Q: Persons. Presented themselves as law enforcement officers to me. To obtain a dog for a police department
I have texts. Recordings. Pictures. These men are not law enforcement officers. They are now. Threwtening to shoot me. Sheriff offfice will do nothing
If you sold a dog to individuals under the mistaken belief that they are law enforcement officers, a question arises as to whether you sustained any damages. You would need to present evidence of some difference in the price that you sold the dog for compared to the price that you would have been able to sell the dog for to others. For example, if you gave the buyers a $100 discount on the purchase price because you thought they were LEOs, your damages would be $100 if you can show that you could have sold the dog for $100 more to another willing buyer. This represents the type of case our justice of the peace courts can most easily address if the amount involved is $20,000 or less.

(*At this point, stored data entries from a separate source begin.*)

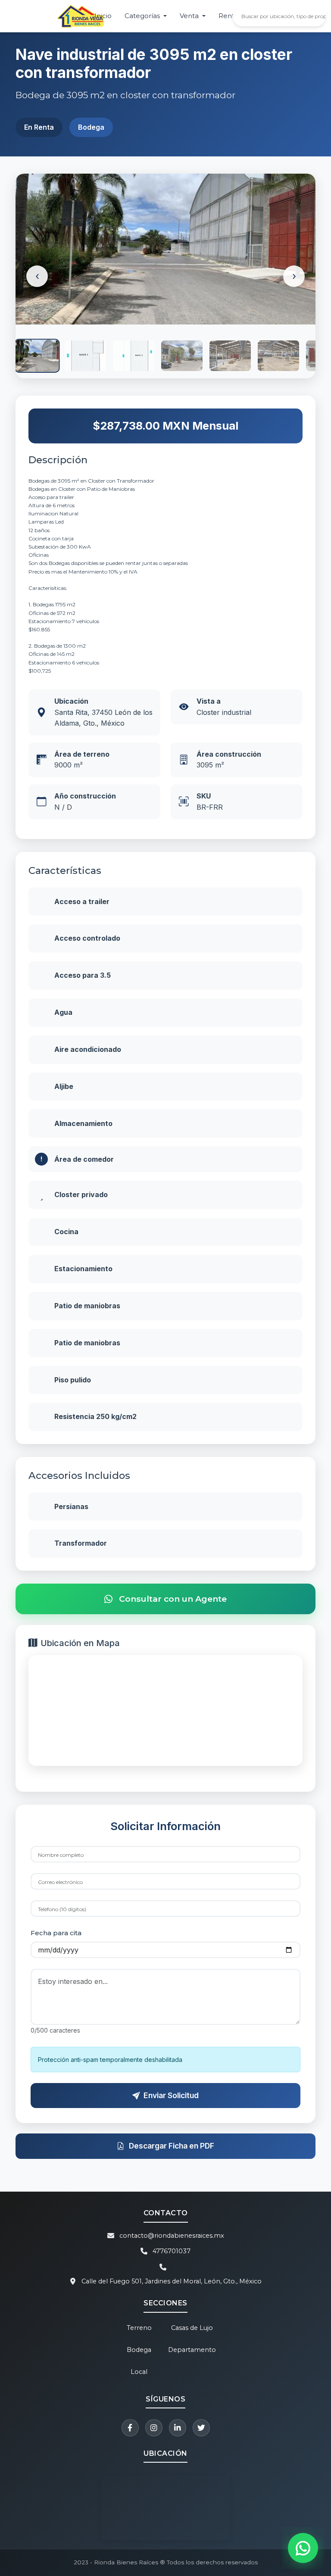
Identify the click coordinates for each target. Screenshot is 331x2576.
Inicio (103, 16)
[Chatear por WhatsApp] (303, 2548)
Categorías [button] (143, 16)
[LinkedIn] (177, 2427)
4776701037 (171, 2251)
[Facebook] (130, 2427)
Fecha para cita (56, 1933)
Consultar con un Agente (173, 1599)
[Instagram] (153, 2427)
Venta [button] (190, 16)
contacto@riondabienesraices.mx (171, 2235)
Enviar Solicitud (171, 2095)
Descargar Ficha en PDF (171, 2145)
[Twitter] (201, 2427)
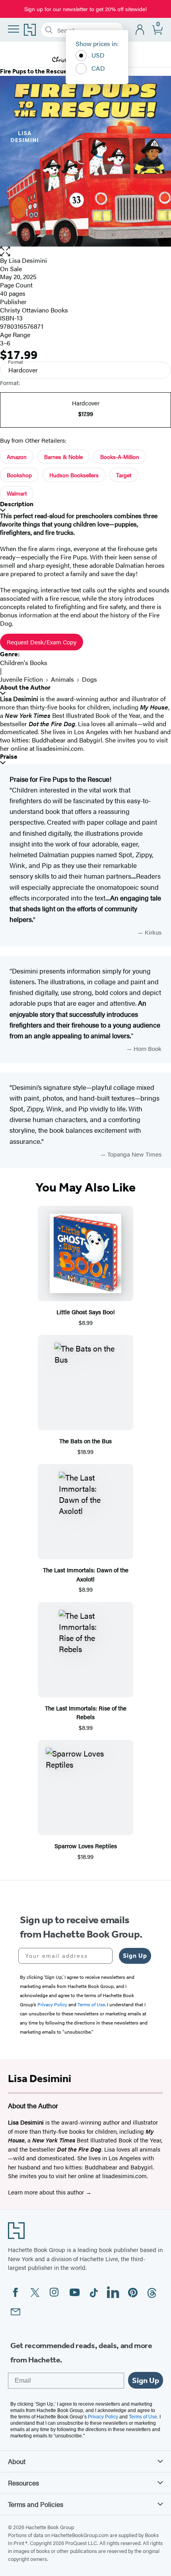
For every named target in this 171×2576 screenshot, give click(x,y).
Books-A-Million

It is rare that a county sheriff or other law enforcement will get involved in a civil dispute like this, even if there technically was a violation of a criminal statute (e.g. impersonating a peace officer). The crime of impersonating a public servant requires an intent to induce another to submit to the person's pretended official authority or to rely on the person's pretended official acts or the exercise of a function of a public servant. The purchase of a dog does not seem to fall within those elements of an offense, so the sheriff probably would not pursue criminal charges under such circumstances.